Formula: (UO2)(MoO4).2H2O
Hydrated molybdate, uranyl mineral
Crystal System: Triclinic
Specific gravity: 4.53 to 4.66 measured, 4.49 calculated
Hardness: 2
Colour: Black, blue-black, dark green
Solubility: In 1:1 nitric acid umohoite effervesces, then turns yellow and yellow-brown; it is insoluble in hydrochloric acid

Sedimentary environments
Hydrothermal environments

Umohoite is a rare secondary mineral, typically in sediment-hosted uranium-bearing deposits, formed in the oxidation zone above the water table. Associated minerals include uraninite, ilsemannite, jordisite, iriginite, schoepite, uranophane, rutherfordine, calcurmolite, fluorite, pyrite, gypsum and quartz (HOM).


At the type locality, the Freedom No. 2 mine, Marysvale Mining District, Piute County, Utah, USA, umohoite occurs as small flat black flakes with triangular markings, in veinlets, and in disseminated grains. Associated minerals include uraninite, quartz, pyrite, jordisite, ilsemannite and fluorite (Mindat).

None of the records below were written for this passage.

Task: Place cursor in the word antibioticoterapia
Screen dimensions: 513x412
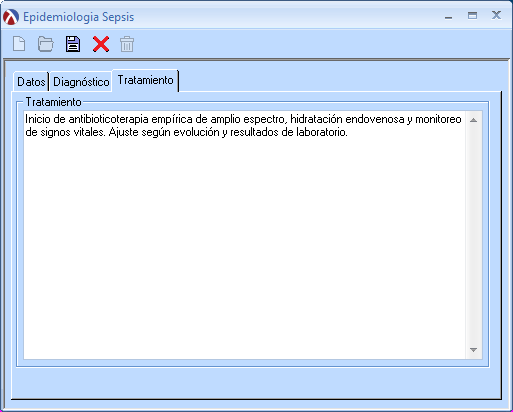Action: pyautogui.click(x=108, y=119)
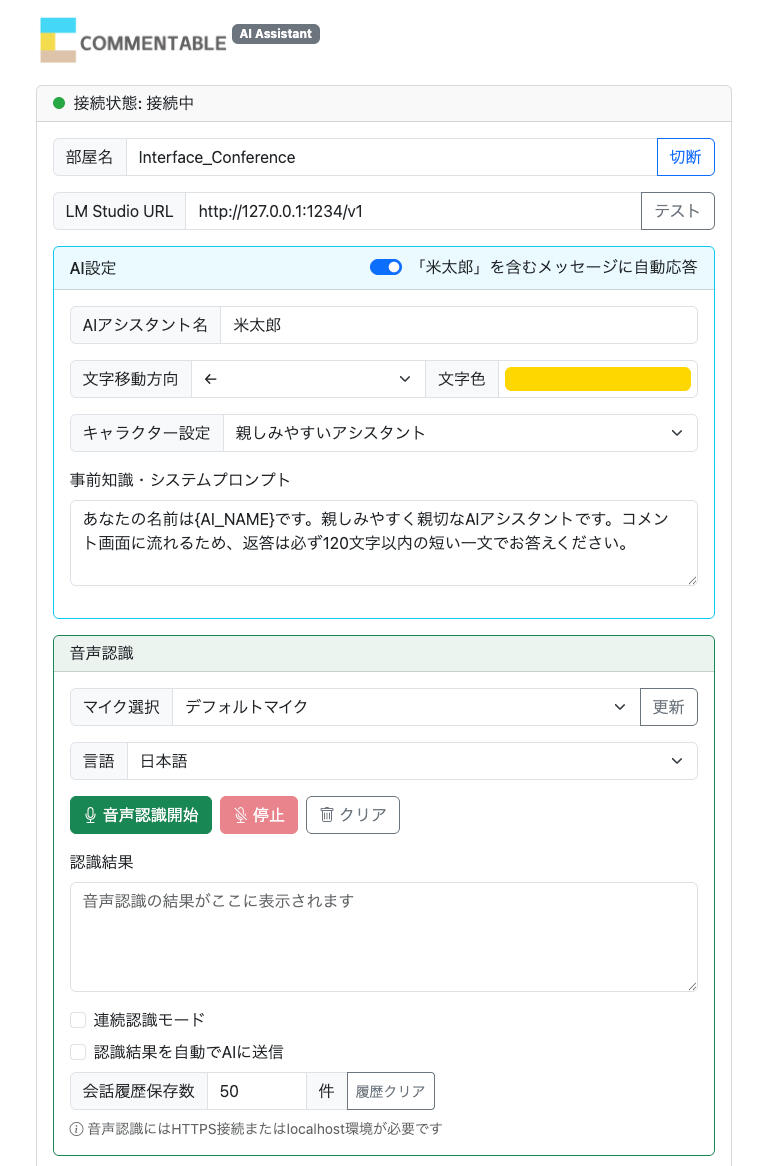Check 認識結果を自動でAIに送信 option

coord(78,1051)
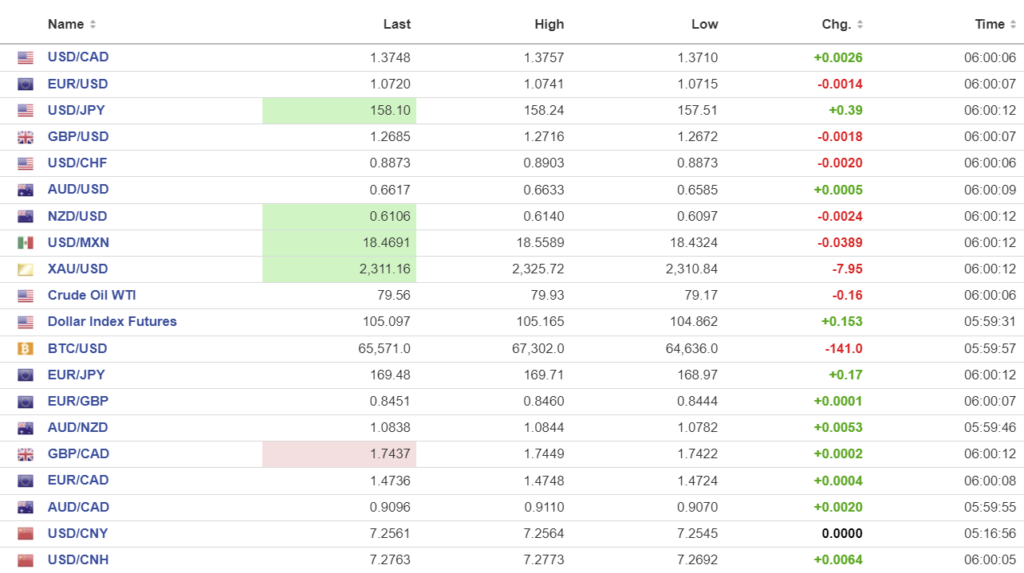Click the Bitcoin icon beside BTC/USD
Image resolution: width=1024 pixels, height=573 pixels.
(x=26, y=349)
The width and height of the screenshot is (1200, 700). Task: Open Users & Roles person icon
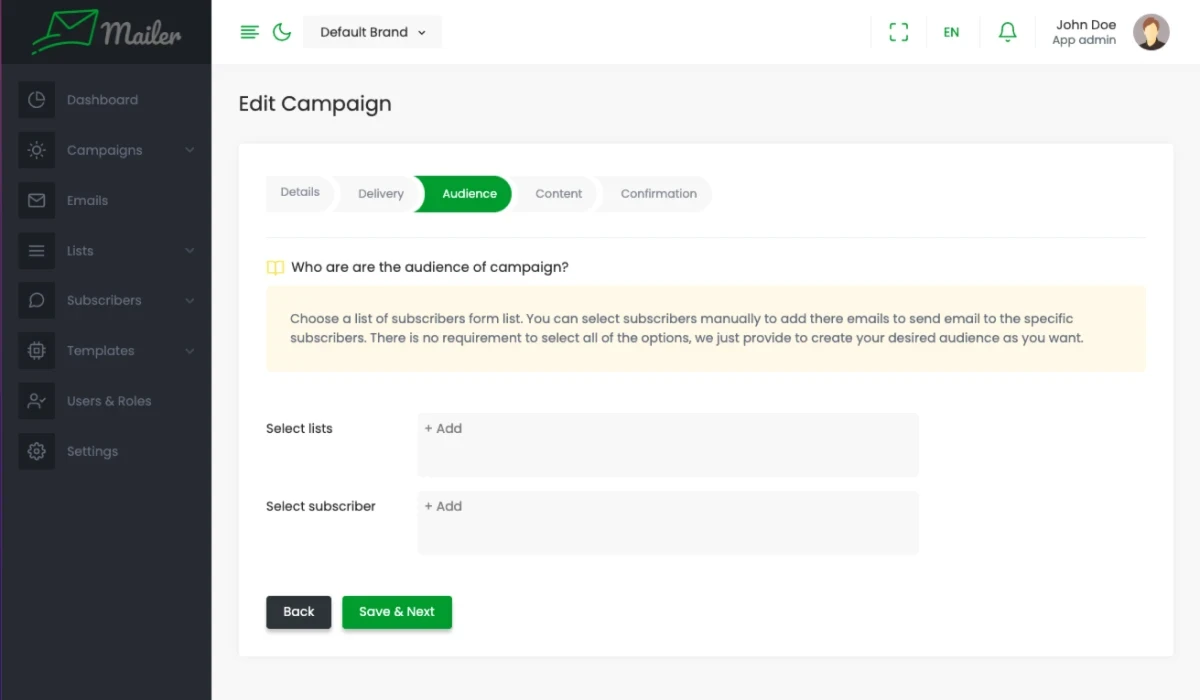pyautogui.click(x=37, y=401)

At the Lucky MC mine, Fremont County, Wyoming, USA, the uranium deposits are localised in coarse sandstones and conglomerates, and in mudstones and siltstones to a lesser extent. The abundant molybdenum in these deposits has given rise to uranium molybdates in the early stages of oxidation. The unoxidised ore contains uraninite, coffinite, iron sulphides, and jordisite as an interstitial cement in the sediments. Oxidation is rapid by moist air above the water table. Umohoite is present in limited amounts, and crystallises in the early stages of oxidation. It is commonly intergrown with gypsum in juxtaposition with iron sulphides and uranium oxides.
The umohoite forms delicate rosettes to 2 mm in size of tabular plates terminated by rather sharply angled points. The unaltered crystals are splendent blue black or dark green (AM 42.657-660).